Exact reproduction is required for all entries.

[[ Records supplied open ]]

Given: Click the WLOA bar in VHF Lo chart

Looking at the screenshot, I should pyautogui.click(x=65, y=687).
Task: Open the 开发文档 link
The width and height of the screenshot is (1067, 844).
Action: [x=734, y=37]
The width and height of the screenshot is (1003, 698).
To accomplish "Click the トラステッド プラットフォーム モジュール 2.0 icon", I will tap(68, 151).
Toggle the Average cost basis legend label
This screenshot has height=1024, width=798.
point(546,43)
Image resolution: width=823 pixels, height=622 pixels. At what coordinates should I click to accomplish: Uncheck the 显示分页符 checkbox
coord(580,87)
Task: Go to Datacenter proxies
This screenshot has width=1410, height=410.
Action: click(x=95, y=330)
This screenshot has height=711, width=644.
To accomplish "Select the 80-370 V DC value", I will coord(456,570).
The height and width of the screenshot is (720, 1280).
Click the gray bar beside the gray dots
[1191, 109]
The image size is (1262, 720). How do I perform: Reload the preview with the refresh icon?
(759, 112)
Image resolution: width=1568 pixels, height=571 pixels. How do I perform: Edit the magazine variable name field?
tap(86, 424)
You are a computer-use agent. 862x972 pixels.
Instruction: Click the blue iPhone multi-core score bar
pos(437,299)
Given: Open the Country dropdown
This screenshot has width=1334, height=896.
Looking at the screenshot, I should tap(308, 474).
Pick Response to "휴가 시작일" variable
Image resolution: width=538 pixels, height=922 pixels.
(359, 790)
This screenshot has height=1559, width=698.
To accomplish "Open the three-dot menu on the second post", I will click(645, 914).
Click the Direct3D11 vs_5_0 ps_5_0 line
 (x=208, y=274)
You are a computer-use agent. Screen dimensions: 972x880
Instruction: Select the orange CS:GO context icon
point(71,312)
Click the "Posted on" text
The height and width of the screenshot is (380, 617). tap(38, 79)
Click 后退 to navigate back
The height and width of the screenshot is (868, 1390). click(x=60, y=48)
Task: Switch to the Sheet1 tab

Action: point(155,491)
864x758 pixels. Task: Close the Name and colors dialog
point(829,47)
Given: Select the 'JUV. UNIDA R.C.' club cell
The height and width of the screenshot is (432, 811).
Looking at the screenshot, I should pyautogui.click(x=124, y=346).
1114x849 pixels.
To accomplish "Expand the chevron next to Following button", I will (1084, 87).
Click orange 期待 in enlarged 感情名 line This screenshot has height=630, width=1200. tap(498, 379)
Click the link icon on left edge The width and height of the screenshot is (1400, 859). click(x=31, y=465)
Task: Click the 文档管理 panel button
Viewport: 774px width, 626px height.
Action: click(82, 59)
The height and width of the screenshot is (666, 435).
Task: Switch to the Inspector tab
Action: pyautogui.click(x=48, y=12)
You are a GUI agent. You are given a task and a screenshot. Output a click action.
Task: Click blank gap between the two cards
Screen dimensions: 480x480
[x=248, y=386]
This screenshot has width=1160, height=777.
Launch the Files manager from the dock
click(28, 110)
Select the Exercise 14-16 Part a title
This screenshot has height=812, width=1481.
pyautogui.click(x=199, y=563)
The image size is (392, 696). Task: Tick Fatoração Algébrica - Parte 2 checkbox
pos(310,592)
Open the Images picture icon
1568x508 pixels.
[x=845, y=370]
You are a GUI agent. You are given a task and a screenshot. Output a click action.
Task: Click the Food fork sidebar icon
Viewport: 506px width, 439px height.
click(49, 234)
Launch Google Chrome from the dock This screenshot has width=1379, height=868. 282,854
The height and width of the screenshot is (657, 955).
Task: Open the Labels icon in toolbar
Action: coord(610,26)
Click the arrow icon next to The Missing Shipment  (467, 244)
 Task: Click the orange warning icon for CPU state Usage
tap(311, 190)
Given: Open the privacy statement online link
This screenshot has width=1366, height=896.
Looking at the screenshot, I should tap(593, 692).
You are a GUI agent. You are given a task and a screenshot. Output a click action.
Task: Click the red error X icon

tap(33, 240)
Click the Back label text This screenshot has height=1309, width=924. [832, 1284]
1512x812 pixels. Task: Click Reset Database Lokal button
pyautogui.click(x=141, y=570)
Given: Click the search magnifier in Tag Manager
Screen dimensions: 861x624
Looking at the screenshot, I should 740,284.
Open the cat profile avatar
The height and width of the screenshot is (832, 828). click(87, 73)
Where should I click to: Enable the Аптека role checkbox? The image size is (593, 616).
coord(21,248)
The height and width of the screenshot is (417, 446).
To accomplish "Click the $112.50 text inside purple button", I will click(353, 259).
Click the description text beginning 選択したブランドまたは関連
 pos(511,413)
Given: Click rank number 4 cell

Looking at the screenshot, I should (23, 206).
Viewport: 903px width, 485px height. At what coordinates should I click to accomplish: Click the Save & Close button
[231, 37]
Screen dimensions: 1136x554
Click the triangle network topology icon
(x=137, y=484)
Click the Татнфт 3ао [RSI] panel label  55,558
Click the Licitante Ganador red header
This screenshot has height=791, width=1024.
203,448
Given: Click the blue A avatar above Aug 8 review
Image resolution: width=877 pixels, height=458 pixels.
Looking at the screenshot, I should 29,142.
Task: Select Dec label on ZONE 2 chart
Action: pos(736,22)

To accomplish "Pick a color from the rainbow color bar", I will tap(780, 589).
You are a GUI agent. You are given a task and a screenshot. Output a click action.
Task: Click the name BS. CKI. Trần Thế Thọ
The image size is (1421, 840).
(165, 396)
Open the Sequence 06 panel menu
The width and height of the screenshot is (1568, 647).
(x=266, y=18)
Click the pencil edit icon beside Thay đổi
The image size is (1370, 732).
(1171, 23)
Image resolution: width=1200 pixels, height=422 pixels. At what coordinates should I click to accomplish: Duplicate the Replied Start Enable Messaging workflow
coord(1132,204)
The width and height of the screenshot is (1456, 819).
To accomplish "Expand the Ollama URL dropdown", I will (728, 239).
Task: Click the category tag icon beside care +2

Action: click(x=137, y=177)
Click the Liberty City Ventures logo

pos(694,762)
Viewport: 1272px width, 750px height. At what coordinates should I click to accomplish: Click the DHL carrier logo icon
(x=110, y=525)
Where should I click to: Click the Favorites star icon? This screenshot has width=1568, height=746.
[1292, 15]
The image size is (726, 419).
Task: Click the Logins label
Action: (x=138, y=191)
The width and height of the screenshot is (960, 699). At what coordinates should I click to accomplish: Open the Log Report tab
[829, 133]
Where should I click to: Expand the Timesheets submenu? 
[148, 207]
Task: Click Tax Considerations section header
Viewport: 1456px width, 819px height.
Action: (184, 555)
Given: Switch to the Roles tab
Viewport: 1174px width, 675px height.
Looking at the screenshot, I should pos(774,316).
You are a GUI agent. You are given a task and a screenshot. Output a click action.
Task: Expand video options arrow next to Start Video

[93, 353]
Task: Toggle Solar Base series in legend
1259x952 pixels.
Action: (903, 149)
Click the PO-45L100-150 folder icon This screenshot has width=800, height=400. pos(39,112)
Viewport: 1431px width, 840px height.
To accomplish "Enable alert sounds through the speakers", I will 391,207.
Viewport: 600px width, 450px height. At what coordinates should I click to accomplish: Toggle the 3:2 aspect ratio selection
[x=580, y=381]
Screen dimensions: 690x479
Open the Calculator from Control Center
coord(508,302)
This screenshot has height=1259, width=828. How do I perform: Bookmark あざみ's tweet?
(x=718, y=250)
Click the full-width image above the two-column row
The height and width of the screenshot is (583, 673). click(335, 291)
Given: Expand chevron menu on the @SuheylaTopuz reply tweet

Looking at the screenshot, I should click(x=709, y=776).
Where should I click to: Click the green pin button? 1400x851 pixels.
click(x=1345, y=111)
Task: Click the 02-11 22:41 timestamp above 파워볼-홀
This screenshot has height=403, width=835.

[[ Records supplied closed ]]

Answer to this problem:
Given: Click the WLOA bar in VHF Lo chart

Looking at the screenshot, I should pyautogui.click(x=65, y=687).
Task: Open the 开发文档 link
The width and height of the screenshot is (1067, 844).
Action: [x=734, y=37]
The width and height of the screenshot is (1003, 698).
To accomplish "Click the トラステッド プラットフォーム モジュール 2.0 icon", I will tap(68, 151).
Toggle the Average cost basis legend label
This screenshot has height=1024, width=798.
point(546,43)
Image resolution: width=823 pixels, height=622 pixels. At what coordinates should I click to accomplish: Uncheck the 显示分页符 checkbox
coord(580,87)
Task: Go to Datacenter proxies
This screenshot has width=1410, height=410.
Action: click(x=95, y=330)
This screenshot has height=711, width=644.
To accomplish "Select the 80-370 V DC value", I will coord(456,570).
The height and width of the screenshot is (720, 1280).
Click the gray bar beside the gray dots
[1191, 109]
The image size is (1262, 720). How do I perform: Reload the preview with the refresh icon?
(759, 112)
Image resolution: width=1568 pixels, height=571 pixels. How do I perform: Edit the magazine variable name field?
tap(86, 424)
You are a computer-use agent. 862x972 pixels.
Instruction: Click the blue iPhone multi-core score bar
pos(437,299)
Given: Open the Country dropdown
This screenshot has width=1334, height=896.
Looking at the screenshot, I should tap(308, 474).
Pick Response to "휴가 시작일" variable
Image resolution: width=538 pixels, height=922 pixels.
(359, 790)
This screenshot has height=1559, width=698.
To accomplish "Open the three-dot menu on the second post", I will click(645, 914).
Click the Direct3D11 vs_5_0 ps_5_0 line
 (x=208, y=274)
You are a computer-use agent. Screen dimensions: 972x880
Instruction: Select the orange CS:GO context icon
point(71,312)
Click the "Posted on" text
The height and width of the screenshot is (380, 617). tap(38, 79)
Click 后退 to navigate back
The height and width of the screenshot is (868, 1390). click(x=60, y=48)
Task: Switch to the Sheet1 tab

Action: point(155,491)
864x758 pixels. Task: Close the Name and colors dialog
point(829,47)
Given: Select the 'JUV. UNIDA R.C.' club cell
The height and width of the screenshot is (432, 811).
Looking at the screenshot, I should pyautogui.click(x=124, y=346).
1114x849 pixels.
To accomplish "Expand the chevron next to Following button", I will (1084, 87).
Click orange 期待 in enlarged 感情名 line This screenshot has height=630, width=1200. tap(498, 379)
Click the link icon on left edge The width and height of the screenshot is (1400, 859). click(x=31, y=465)
Task: Click the 文档管理 panel button
Viewport: 774px width, 626px height.
Action: click(82, 59)
The height and width of the screenshot is (666, 435).
Task: Switch to the Inspector tab
Action: pyautogui.click(x=48, y=12)
You are a GUI agent. You are given a task and a screenshot. Output a click action.
Task: Click blank gap between the two cards
Screen dimensions: 480x480
[x=248, y=386]
This screenshot has width=1160, height=777.
Launch the Files manager from the dock
click(28, 110)
Select the Exercise 14-16 Part a title
This screenshot has height=812, width=1481.
pyautogui.click(x=199, y=563)
The image size is (392, 696). Task: Tick Fatoração Algébrica - Parte 2 checkbox
pos(310,592)
Open the Images picture icon
1568x508 pixels.
[x=845, y=370]
You are a GUI agent. You are given a task and a screenshot. Output a click action.
Task: Click the Food fork sidebar icon
Viewport: 506px width, 439px height.
click(49, 234)
Launch Google Chrome from the dock This screenshot has width=1379, height=868. 282,854
The height and width of the screenshot is (657, 955).
Task: Open the Labels icon in toolbar
Action: coord(610,26)
Click the arrow icon next to The Missing Shipment  (467, 244)
 Task: Click the orange warning icon for CPU state Usage
tap(311, 190)
Given: Open the privacy statement online link
This screenshot has width=1366, height=896.
Looking at the screenshot, I should tap(593, 692).
You are a GUI agent. You are given a task and a screenshot. Output a click action.
Task: Click the red error X icon

tap(33, 240)
Click the Back label text This screenshot has height=1309, width=924. [832, 1284]
1512x812 pixels. Task: Click Reset Database Lokal button
pyautogui.click(x=141, y=570)
Given: Click the search magnifier in Tag Manager
Screen dimensions: 861x624
Looking at the screenshot, I should 740,284.
Open the cat profile avatar
The height and width of the screenshot is (832, 828). click(87, 73)
Where should I click to: Enable the Аптека role checkbox? The image size is (593, 616).
coord(21,248)
The height and width of the screenshot is (417, 446).
To accomplish "Click the $112.50 text inside purple button", I will click(353, 259).
Click the description text beginning 選択したブランドまたは関連
 pos(511,413)
Given: Click rank number 4 cell

Looking at the screenshot, I should (23, 206).
Viewport: 903px width, 485px height. At what coordinates should I click to accomplish: Click the Save & Close button
[231, 37]
Screen dimensions: 1136x554
Click the triangle network topology icon
(x=137, y=484)
Click the Татнфт 3ао [RSI] panel label  55,558
Click the Licitante Ganador red header
This screenshot has height=791, width=1024.
203,448
Given: Click the blue A avatar above Aug 8 review
Image resolution: width=877 pixels, height=458 pixels.
Looking at the screenshot, I should 29,142.
Task: Select Dec label on ZONE 2 chart
Action: pos(736,22)

To accomplish "Pick a color from the rainbow color bar", I will tap(780, 589).
You are a GUI agent. You are given a task and a screenshot. Output a click action.
Task: Click the name BS. CKI. Trần Thế Thọ
The image size is (1421, 840).
(165, 396)
Open the Sequence 06 panel menu
The width and height of the screenshot is (1568, 647).
(x=266, y=18)
Click the pencil edit icon beside Thay đổi
The image size is (1370, 732).
(1171, 23)
Image resolution: width=1200 pixels, height=422 pixels. At what coordinates should I click to accomplish: Duplicate the Replied Start Enable Messaging workflow
coord(1132,204)
The width and height of the screenshot is (1456, 819).
To accomplish "Expand the Ollama URL dropdown", I will (728, 239).
Task: Click the category tag icon beside care +2

Action: click(x=137, y=177)
Click the Liberty City Ventures logo

pos(694,762)
Viewport: 1272px width, 750px height. At what coordinates should I click to accomplish: Click the DHL carrier logo icon
(x=110, y=525)
Where should I click to: Click the Favorites star icon? This screenshot has width=1568, height=746.
[1292, 15]
The image size is (726, 419).
Task: Click the Logins label
Action: (x=138, y=191)
The width and height of the screenshot is (960, 699). At what coordinates should I click to accomplish: Open the Log Report tab
[829, 133]
Where should I click to: Expand the Timesheets submenu? 
[148, 207]
Task: Click Tax Considerations section header
Viewport: 1456px width, 819px height.
Action: (184, 555)
Given: Switch to the Roles tab
Viewport: 1174px width, 675px height.
Looking at the screenshot, I should pos(774,316).
You are a GUI agent. You are given a task and a screenshot. Output a click action.
Task: Expand video options arrow next to Start Video

[93, 353]
Task: Toggle Solar Base series in legend
1259x952 pixels.
Action: (903, 149)
Click the PO-45L100-150 folder icon This screenshot has width=800, height=400. pos(39,112)
Viewport: 1431px width, 840px height.
To accomplish "Enable alert sounds through the speakers", I will 391,207.
Viewport: 600px width, 450px height. At what coordinates should I click to accomplish: Toggle the 3:2 aspect ratio selection
[x=580, y=381]
Screen dimensions: 690x479
Open the Calculator from Control Center
coord(508,302)
This screenshot has height=1259, width=828. How do I perform: Bookmark あざみ's tweet?
(x=718, y=250)
Click the full-width image above the two-column row
The height and width of the screenshot is (583, 673). click(335, 291)
Given: Expand chevron menu on the @SuheylaTopuz reply tweet

Looking at the screenshot, I should click(x=709, y=776).
Where should I click to: Click the green pin button? 1400x851 pixels.
click(x=1345, y=111)
Task: Click the 02-11 22:41 timestamp above 파워볼-홀
This screenshot has height=403, width=835.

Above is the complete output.